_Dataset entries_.
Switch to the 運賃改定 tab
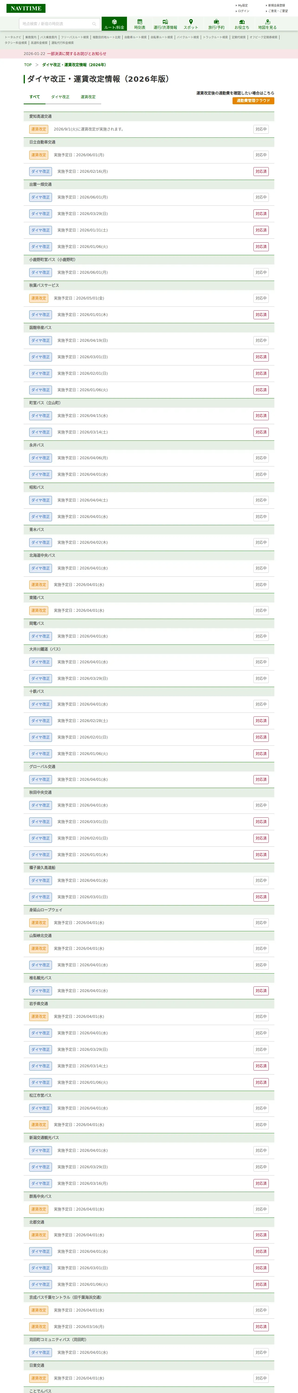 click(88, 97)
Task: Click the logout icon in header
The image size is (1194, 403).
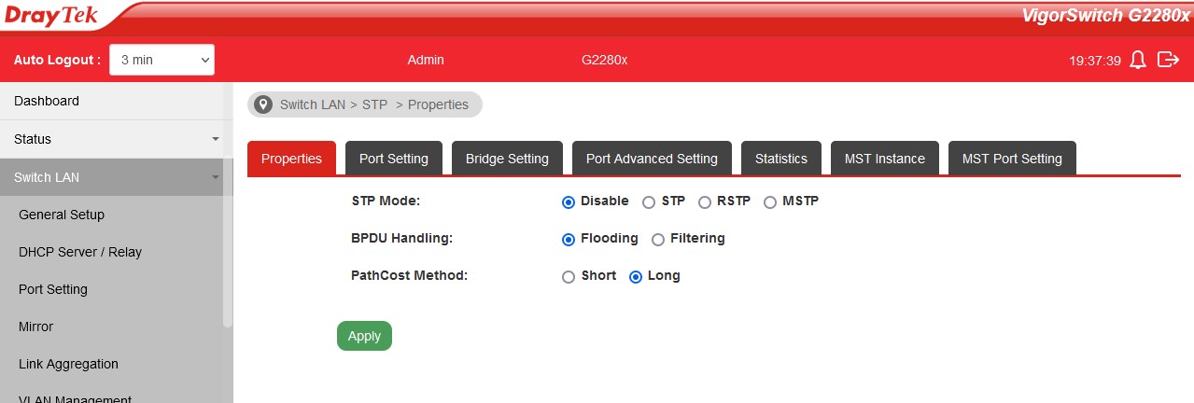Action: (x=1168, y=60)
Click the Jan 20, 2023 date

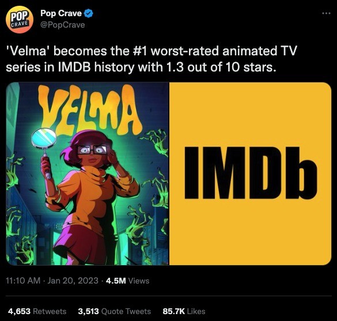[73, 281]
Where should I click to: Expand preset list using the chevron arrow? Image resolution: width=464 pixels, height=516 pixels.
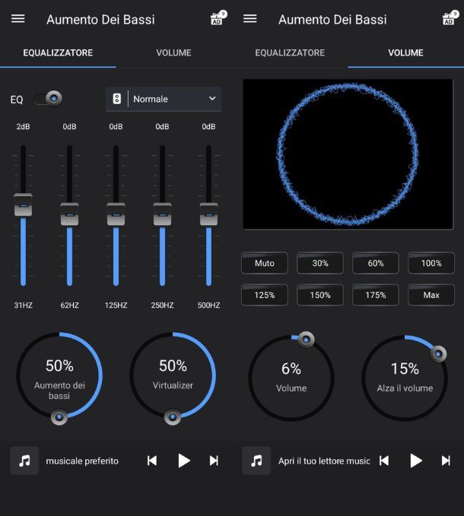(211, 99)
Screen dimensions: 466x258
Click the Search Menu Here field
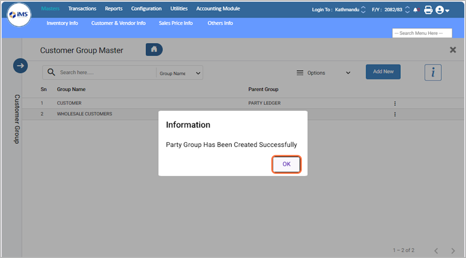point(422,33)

==

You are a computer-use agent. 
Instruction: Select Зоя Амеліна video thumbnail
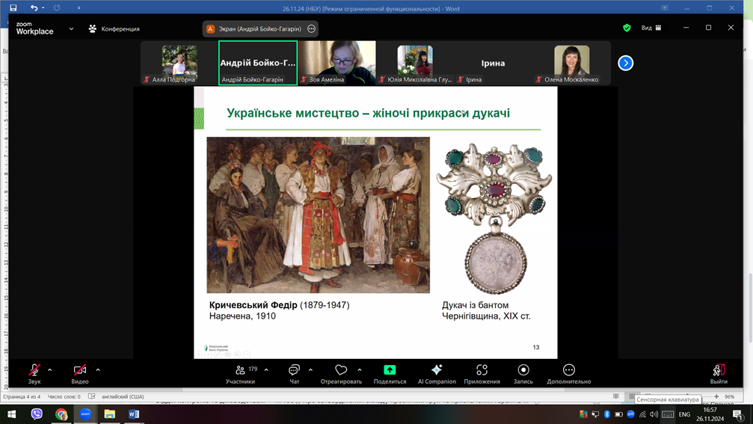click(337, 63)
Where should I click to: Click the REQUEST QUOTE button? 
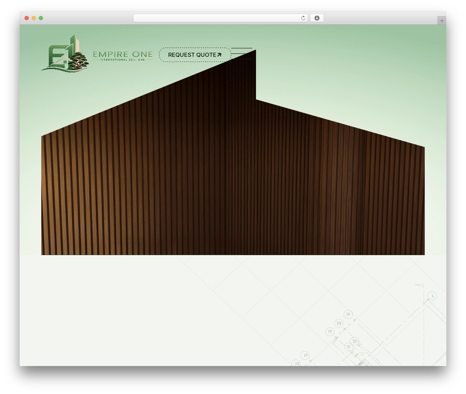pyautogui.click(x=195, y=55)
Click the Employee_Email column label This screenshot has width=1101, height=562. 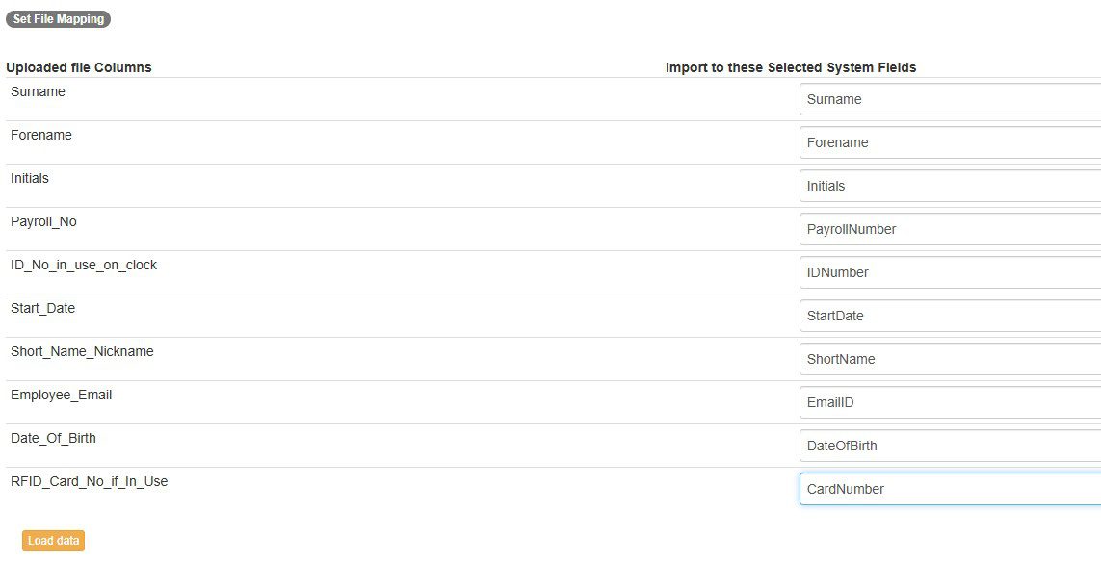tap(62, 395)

==

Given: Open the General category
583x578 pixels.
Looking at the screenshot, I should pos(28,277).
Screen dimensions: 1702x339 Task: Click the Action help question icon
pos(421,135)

_Assignment_.
While skipping the pictures, transcribe the data above from the line showing "Task: Click the logout icon in header" through the line showing "Screen dimensions: 466x258", exactly and with both ends.

_Output for this task_.
Task: Click the logout icon in header
The image size is (1194, 403).
Action: (x=1168, y=60)
Click the Jan 20, 2023 date

[73, 281]
Where should I click to: Expand preset list using the chevron arrow? Image resolution: width=464 pixels, height=516 pixels.
(211, 99)
Screen dimensions: 466x258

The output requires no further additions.